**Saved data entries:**
◆ ◆ ◆ ◆

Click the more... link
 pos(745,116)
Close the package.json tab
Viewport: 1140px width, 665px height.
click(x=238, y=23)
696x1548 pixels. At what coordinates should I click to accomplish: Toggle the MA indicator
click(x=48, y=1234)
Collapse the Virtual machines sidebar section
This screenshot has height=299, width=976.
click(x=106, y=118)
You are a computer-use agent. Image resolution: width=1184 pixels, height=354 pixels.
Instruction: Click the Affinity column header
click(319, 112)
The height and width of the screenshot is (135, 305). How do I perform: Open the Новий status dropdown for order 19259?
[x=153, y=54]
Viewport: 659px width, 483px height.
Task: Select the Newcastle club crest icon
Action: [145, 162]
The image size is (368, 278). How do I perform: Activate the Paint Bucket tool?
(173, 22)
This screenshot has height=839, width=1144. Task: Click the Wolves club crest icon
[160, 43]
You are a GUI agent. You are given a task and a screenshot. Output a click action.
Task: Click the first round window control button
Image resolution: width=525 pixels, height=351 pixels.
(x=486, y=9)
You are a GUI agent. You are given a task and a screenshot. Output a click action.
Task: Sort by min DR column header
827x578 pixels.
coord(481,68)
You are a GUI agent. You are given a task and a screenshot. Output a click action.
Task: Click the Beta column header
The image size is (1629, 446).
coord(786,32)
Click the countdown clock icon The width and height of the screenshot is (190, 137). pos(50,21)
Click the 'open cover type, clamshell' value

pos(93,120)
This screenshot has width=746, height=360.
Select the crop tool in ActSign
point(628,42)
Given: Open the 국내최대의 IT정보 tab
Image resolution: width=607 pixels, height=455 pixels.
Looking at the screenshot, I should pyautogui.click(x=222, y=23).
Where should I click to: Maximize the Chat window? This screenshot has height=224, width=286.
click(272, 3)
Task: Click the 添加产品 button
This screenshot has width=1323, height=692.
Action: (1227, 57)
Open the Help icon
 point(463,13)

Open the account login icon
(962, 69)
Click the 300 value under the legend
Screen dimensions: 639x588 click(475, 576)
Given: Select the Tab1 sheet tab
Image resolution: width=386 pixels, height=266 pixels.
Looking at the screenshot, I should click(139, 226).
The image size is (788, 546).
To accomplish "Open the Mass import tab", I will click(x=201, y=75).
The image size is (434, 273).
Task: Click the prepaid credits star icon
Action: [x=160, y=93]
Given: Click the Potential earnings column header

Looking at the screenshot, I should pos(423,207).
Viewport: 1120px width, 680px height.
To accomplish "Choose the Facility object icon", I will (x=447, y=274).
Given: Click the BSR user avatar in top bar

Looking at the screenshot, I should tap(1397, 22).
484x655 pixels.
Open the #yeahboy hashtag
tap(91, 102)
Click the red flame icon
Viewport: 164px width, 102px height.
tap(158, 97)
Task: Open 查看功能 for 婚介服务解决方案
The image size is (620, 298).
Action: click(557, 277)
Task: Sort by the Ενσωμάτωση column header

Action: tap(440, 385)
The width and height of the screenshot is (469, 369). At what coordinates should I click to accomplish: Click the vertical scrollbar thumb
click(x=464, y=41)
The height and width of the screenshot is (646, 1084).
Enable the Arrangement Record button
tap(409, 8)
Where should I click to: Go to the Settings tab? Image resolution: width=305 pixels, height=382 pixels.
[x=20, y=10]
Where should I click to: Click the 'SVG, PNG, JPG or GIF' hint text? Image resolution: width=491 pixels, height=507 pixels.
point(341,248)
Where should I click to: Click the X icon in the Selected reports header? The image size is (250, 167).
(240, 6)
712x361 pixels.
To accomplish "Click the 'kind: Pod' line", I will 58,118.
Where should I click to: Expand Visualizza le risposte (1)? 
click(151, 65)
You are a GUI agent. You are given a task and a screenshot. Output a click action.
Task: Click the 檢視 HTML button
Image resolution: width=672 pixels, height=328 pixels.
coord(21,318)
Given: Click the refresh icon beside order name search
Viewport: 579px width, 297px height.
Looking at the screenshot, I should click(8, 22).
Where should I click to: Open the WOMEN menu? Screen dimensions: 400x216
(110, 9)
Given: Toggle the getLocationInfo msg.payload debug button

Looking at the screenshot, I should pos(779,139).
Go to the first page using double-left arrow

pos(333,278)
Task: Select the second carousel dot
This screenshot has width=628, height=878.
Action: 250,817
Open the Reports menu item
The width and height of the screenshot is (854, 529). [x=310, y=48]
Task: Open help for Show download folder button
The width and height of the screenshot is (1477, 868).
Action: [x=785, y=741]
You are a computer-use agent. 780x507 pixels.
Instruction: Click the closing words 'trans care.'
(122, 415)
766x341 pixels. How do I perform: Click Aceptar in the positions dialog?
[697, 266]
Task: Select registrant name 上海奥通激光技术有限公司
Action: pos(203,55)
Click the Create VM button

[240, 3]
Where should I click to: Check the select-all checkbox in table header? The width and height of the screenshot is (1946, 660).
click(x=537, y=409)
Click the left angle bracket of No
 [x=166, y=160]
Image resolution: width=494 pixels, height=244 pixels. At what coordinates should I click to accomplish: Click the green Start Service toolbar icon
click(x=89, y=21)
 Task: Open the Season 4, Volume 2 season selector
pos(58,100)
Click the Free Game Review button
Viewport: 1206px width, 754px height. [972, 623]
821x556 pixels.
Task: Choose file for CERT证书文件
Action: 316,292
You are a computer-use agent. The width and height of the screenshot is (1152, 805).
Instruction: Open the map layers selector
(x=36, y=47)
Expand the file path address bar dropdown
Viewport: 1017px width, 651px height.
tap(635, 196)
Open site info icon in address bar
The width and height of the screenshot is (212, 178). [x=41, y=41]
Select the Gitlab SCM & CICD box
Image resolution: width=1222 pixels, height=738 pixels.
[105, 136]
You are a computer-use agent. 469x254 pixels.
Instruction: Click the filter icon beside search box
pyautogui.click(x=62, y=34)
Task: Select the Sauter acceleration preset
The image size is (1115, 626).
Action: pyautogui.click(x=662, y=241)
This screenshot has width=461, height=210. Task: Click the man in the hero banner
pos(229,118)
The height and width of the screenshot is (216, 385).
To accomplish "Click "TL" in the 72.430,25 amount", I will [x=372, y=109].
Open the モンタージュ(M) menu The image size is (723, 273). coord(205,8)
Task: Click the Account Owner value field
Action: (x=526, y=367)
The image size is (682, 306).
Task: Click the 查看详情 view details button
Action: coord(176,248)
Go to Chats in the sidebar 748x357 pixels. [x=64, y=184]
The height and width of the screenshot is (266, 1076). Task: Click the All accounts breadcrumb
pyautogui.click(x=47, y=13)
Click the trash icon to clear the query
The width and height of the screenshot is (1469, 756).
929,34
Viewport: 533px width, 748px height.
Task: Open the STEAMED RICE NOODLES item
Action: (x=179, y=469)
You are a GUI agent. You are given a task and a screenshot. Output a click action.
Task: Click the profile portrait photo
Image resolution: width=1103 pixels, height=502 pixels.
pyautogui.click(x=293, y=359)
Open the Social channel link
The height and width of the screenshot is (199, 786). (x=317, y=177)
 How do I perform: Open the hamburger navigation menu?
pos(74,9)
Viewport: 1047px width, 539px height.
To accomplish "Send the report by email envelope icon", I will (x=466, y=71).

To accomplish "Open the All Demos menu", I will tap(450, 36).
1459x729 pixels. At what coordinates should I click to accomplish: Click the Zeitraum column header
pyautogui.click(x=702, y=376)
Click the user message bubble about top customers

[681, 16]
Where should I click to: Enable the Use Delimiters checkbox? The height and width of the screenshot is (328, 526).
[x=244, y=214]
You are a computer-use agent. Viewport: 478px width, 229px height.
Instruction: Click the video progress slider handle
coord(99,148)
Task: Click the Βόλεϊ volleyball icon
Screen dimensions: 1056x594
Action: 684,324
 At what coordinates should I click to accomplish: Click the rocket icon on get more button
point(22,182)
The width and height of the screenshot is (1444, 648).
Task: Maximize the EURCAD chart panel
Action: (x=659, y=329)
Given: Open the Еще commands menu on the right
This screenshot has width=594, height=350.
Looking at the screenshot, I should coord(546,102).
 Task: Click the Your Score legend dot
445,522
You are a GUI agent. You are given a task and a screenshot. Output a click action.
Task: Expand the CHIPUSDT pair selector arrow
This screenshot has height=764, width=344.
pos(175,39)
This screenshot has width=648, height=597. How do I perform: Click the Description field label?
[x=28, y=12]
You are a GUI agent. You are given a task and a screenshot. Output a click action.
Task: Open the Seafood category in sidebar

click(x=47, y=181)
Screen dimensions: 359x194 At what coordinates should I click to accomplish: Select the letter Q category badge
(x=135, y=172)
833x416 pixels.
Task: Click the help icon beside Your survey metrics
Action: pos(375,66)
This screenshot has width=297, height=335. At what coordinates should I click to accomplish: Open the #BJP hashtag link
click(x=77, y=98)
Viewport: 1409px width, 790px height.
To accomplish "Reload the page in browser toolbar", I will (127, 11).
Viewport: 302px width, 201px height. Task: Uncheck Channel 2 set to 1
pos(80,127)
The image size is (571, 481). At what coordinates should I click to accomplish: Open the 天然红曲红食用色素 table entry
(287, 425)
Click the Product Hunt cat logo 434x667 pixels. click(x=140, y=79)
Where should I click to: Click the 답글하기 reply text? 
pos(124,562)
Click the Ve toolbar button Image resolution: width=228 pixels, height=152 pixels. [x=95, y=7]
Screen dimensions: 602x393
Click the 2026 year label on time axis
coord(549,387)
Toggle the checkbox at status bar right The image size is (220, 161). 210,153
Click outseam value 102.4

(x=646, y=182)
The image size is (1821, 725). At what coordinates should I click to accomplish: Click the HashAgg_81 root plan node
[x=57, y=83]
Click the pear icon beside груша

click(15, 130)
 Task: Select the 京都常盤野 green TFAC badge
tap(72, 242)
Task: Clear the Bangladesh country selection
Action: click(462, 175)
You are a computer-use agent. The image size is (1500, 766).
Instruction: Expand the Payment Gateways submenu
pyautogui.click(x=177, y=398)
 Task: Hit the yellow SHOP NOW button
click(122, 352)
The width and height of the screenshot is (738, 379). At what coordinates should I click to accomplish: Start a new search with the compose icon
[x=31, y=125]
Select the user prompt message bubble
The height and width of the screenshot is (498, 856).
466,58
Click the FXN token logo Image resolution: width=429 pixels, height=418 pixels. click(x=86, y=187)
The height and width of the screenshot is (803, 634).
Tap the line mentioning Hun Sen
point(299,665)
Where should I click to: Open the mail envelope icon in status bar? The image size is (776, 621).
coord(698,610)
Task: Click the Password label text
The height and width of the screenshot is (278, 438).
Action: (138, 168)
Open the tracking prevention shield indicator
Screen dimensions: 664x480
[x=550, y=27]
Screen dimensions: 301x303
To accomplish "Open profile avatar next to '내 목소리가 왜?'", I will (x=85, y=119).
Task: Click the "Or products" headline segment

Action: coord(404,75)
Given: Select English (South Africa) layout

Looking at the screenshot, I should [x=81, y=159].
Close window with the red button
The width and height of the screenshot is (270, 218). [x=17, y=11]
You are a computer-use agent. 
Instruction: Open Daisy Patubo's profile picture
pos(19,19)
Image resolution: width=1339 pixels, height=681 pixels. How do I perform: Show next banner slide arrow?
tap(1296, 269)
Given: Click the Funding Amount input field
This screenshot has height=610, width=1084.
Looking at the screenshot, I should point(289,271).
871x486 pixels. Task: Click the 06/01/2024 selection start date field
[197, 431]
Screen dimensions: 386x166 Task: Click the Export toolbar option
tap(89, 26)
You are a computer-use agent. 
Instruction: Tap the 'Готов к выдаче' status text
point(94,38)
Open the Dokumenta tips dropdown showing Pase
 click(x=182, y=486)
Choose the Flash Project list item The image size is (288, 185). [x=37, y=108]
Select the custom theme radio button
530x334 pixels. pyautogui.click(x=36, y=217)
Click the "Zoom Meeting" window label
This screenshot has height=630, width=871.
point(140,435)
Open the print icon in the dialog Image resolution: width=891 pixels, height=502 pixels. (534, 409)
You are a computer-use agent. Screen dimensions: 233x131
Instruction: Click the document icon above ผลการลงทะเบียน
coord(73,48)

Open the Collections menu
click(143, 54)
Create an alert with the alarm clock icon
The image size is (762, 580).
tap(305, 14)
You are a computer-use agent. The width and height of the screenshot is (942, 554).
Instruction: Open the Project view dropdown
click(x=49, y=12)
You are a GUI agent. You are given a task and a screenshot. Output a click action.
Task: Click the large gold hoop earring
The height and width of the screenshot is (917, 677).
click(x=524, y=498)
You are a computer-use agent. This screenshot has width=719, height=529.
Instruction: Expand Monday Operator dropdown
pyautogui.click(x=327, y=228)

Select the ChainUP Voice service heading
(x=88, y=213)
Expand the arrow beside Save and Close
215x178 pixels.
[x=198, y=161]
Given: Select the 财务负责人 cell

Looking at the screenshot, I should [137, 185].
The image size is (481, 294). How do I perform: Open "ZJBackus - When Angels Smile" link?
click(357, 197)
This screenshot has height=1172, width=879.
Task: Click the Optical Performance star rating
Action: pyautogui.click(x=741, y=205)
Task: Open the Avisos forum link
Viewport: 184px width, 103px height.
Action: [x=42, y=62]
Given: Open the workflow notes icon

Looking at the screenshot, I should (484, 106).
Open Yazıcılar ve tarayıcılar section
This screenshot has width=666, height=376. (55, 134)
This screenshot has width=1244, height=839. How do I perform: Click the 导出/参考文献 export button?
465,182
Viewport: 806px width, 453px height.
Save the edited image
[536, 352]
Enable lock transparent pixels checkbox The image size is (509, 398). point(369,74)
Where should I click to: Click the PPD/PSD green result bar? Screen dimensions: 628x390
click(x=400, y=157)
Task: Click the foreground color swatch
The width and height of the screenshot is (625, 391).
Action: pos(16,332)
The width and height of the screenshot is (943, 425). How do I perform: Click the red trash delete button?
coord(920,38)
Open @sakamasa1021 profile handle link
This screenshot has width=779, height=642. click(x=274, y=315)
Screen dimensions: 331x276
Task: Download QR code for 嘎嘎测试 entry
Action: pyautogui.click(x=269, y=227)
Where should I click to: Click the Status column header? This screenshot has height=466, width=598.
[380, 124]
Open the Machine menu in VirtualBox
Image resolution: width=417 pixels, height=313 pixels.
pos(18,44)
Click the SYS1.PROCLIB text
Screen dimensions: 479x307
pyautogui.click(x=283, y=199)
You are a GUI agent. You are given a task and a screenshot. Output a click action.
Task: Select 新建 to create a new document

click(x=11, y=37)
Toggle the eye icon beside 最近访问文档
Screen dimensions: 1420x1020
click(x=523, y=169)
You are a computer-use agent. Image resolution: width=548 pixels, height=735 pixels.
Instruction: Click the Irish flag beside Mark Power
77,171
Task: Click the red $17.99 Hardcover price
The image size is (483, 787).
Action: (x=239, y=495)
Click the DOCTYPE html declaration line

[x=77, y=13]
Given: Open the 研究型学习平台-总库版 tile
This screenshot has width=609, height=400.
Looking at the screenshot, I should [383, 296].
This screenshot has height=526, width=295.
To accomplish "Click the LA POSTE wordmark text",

◆ ◆ ◆ ◆

**What is expected:** Scan the data for the string "right" and copy each line in which it occurs.

**Result of this task:**
Given: Open the Еще commands menu on the right
Toggle the checkbox at status bar right The image size is (220, 161). 210,153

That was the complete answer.